# [What to work on]
Reproduce the following material line for line, with no changes to wording, spacing, or punctuation.

# [Given records]
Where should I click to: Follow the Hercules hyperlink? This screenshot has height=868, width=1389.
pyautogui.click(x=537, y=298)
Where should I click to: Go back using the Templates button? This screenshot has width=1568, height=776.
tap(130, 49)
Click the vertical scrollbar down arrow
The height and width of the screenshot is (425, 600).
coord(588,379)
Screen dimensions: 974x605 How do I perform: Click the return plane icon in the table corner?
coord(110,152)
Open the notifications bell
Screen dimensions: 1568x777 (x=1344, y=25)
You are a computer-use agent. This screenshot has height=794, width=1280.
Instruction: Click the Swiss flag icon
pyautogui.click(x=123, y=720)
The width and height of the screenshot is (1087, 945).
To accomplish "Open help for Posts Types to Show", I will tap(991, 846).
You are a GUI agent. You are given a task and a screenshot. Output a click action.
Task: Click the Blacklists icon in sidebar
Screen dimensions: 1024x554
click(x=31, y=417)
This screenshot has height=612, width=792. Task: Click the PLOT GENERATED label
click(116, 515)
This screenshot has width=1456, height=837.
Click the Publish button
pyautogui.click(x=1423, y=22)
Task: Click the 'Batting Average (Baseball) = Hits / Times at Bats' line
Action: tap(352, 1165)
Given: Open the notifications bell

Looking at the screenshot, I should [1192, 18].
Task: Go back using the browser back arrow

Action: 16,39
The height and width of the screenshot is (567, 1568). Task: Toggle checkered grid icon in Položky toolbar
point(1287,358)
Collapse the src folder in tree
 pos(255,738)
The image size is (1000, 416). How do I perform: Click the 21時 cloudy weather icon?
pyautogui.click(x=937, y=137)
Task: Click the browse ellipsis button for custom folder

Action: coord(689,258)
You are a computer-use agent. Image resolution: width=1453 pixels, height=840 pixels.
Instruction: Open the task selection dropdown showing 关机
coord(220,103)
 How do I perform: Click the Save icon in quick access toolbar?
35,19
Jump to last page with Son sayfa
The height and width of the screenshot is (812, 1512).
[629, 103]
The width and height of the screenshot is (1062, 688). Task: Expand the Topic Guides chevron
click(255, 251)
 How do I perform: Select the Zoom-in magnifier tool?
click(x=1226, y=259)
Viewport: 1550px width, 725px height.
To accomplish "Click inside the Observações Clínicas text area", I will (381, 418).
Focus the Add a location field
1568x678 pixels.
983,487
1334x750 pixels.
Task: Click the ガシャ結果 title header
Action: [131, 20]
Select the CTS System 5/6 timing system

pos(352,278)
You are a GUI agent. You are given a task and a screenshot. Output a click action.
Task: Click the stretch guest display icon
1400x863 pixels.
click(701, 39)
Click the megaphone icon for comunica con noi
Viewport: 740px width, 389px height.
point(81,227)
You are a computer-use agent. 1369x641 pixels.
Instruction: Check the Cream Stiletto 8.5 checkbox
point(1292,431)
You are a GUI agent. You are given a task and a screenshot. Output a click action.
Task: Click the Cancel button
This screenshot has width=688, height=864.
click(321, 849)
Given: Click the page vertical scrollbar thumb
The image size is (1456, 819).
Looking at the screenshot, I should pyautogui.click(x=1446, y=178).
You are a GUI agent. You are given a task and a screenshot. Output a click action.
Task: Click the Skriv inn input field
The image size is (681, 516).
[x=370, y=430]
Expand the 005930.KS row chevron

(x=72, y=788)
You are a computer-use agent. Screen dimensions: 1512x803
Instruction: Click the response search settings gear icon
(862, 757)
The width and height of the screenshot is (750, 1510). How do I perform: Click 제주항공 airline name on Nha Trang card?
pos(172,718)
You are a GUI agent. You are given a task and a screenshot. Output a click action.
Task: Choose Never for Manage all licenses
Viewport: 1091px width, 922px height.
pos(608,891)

# [Exercise result]
Where should I click to: Follow the Hercules hyperlink? This screenshot has height=868, width=1389.
pyautogui.click(x=537, y=298)
Where should I click to: Go back using the Templates button? This screenshot has width=1568, height=776.
tap(130, 49)
Click the vertical scrollbar down arrow
The height and width of the screenshot is (425, 600).
coord(588,379)
Screen dimensions: 974x605 How do I perform: Click the return plane icon in the table corner?
coord(110,152)
Open the notifications bell
Screen dimensions: 1568x777 (x=1344, y=25)
You are a computer-use agent. This screenshot has height=794, width=1280.
Instruction: Click the Swiss flag icon
pyautogui.click(x=123, y=720)
The width and height of the screenshot is (1087, 945).
To accomplish "Open help for Posts Types to Show", I will tap(991, 846).
You are a GUI agent. You are given a task and a screenshot. Output a click action.
Task: Click the Blacklists icon in sidebar
Screen dimensions: 1024x554
click(x=31, y=417)
This screenshot has height=612, width=792. Task: Click the PLOT GENERATED label
click(116, 515)
This screenshot has width=1456, height=837.
Click the Publish button
pyautogui.click(x=1423, y=22)
Task: Click the 'Batting Average (Baseball) = Hits / Times at Bats' line
Action: tap(352, 1165)
Given: Open the notifications bell

Looking at the screenshot, I should [1192, 18].
Task: Go back using the browser back arrow

Action: 16,39
The height and width of the screenshot is (567, 1568). Task: Toggle checkered grid icon in Položky toolbar
point(1287,358)
Collapse the src folder in tree
 pos(255,738)
The image size is (1000, 416). How do I perform: Click the 21時 cloudy weather icon?
pyautogui.click(x=937, y=137)
Task: Click the browse ellipsis button for custom folder

Action: coord(689,258)
You are a computer-use agent. Image resolution: width=1453 pixels, height=840 pixels.
Instruction: Open the task selection dropdown showing 关机
coord(220,103)
 How do I perform: Click the Save icon in quick access toolbar?
35,19
Jump to last page with Son sayfa
The height and width of the screenshot is (812, 1512).
[629, 103]
The width and height of the screenshot is (1062, 688). Task: Expand the Topic Guides chevron
click(255, 251)
 How do I perform: Select the Zoom-in magnifier tool?
click(x=1226, y=259)
Viewport: 1550px width, 725px height.
To accomplish "Click inside the Observações Clínicas text area", I will (381, 418).
Focus the Add a location field
1568x678 pixels.
983,487
1334x750 pixels.
Task: Click the ガシャ結果 title header
Action: [131, 20]
Select the CTS System 5/6 timing system

pos(352,278)
You are a GUI agent. You are given a task and a screenshot. Output a click action.
Task: Click the stretch guest display icon
1400x863 pixels.
click(701, 39)
Click the megaphone icon for comunica con noi
Viewport: 740px width, 389px height.
point(81,227)
You are a computer-use agent. 1369x641 pixels.
Instruction: Check the Cream Stiletto 8.5 checkbox
point(1292,431)
You are a GUI agent. You are given a task and a screenshot. Output a click action.
Task: Click the Cancel button
This screenshot has width=688, height=864.
click(321, 849)
Given: Click the page vertical scrollbar thumb
The image size is (1456, 819).
Looking at the screenshot, I should pyautogui.click(x=1446, y=178).
You are a GUI agent. You are given a task and a screenshot. Output a click action.
Task: Click the Skriv inn input field
The image size is (681, 516).
[x=370, y=430]
Expand the 005930.KS row chevron

(x=72, y=788)
You are a computer-use agent. Screen dimensions: 1512x803
Instruction: Click the response search settings gear icon
(862, 757)
The width and height of the screenshot is (750, 1510). How do I perform: Click 제주항공 airline name on Nha Trang card?
pos(172,718)
You are a GUI agent. You are given a task and a screenshot. Output a click action.
Task: Choose Never for Manage all licenses
Viewport: 1091px width, 922px height.
pos(608,891)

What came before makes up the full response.